Caro direttore, non si riesce ancora a comprendere che problemi globali richiedono risposte altrettanto globali. Fare polemica in questo momento è inutile. Anzi è dannoso. Bisognerebbe trascendere la differenza reciproca o le diversità culturali e politiche per concentrarsi sulle cose da fare. Invece, si continua a ironizzare sulle «eccellenze» napoletane o a discutere sugli eurobond che potrebbero finire nelle mani delle mafie, come teme il quotidiano Die Welt.

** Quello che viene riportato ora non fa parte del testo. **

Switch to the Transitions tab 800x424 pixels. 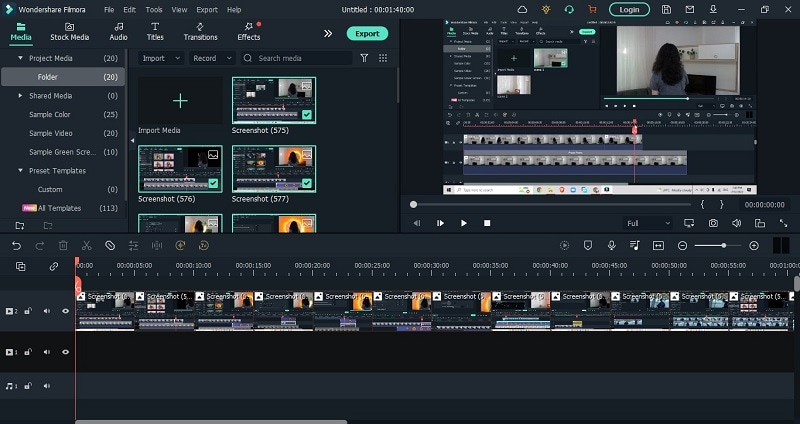[200, 31]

Le mafie sono un fenomeno con cui bisogna fare i conti. Ma non possono diventare un alibi, quando si tratta di intervenire per fronteggiare una crisi che sembra rievocare quella della Grande Depressione, come osserva il Fondo Monetario Internazionale. Oltre 170 Paesi registreranno quasi sicuramente una riduzione del reddito pro-capite e i settori più colpiti dalla sospensione dell’attività economica e sociale imposta dagli sforzi per contenere il contagio saranno principalmente il commercio al dettaglio, il settore turistico-alberghiero, i trasporti, ma soprattutto la piccola e media impresa.

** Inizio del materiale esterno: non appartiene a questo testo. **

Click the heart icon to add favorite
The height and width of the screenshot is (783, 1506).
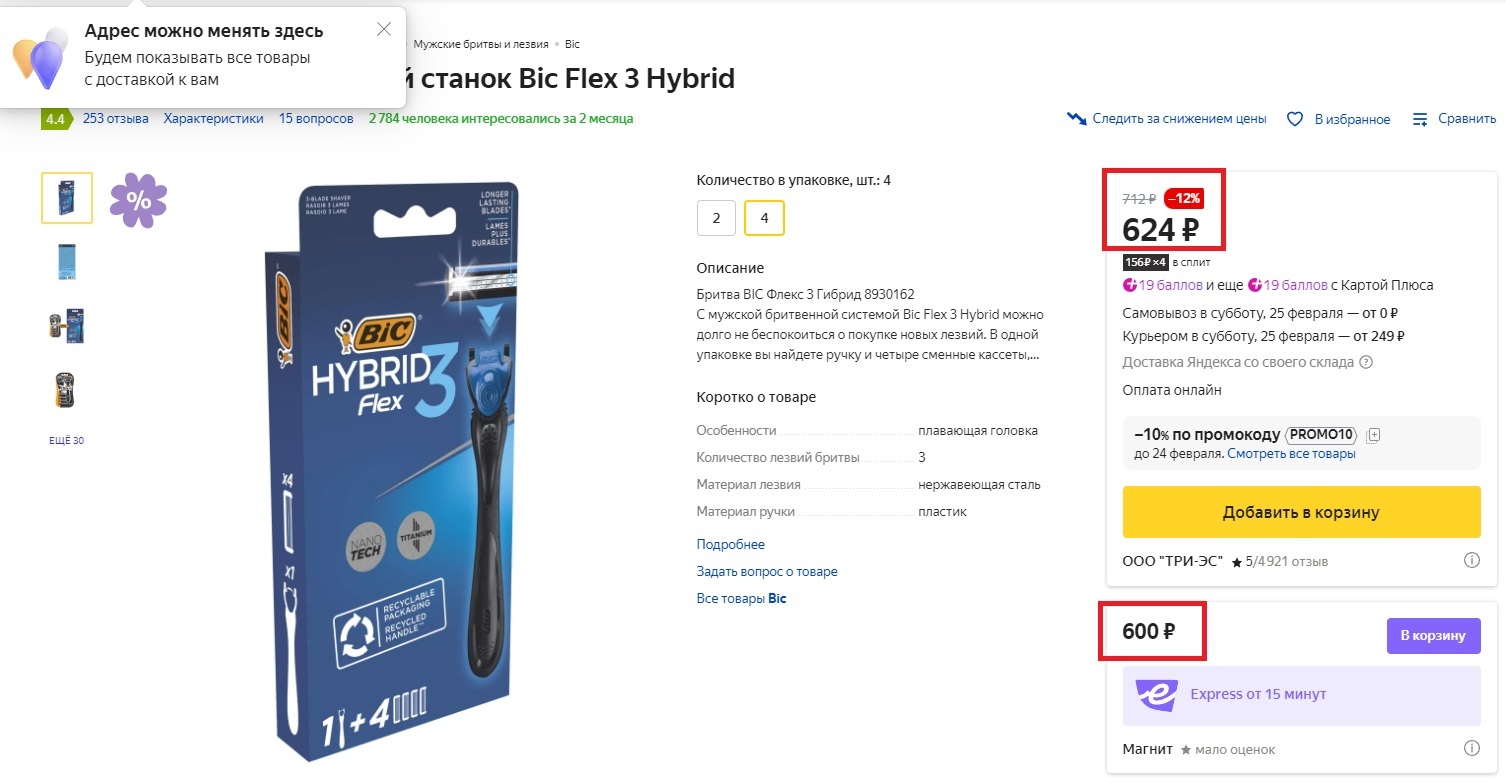pyautogui.click(x=1294, y=119)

Le mafie si ritaglieranno spazi solo se si continuerà a discutere, ritardando i tempi di intervento nell’affrontare disagi sociali e difficoltà economiche. In questo momento, servirebbe una riflessione sulla necessità di trattenere nel presente qualcosa di significativo del passato. E il passato ci insegna molte cose, che forse è il caso di ricordare a chi ha la memoria corta o a chi non ha letto i libri di storia. Dopo il terremoto del 1908, le leggi sulla ricostruzione di Reggio Calabria e Messina hanno finito per incattivire gli scontri «intorno alla distribuzione e all’uso del denaro pubblico» vivacizzati da una nuova presenza: quella degli ’ndranghetisti che avevano fatto i soldi negli Stati Uniti e che, approfittando dei ritardi e delle incertezze dei provvedimenti governativi, si erano messi a prestare soldi a usura.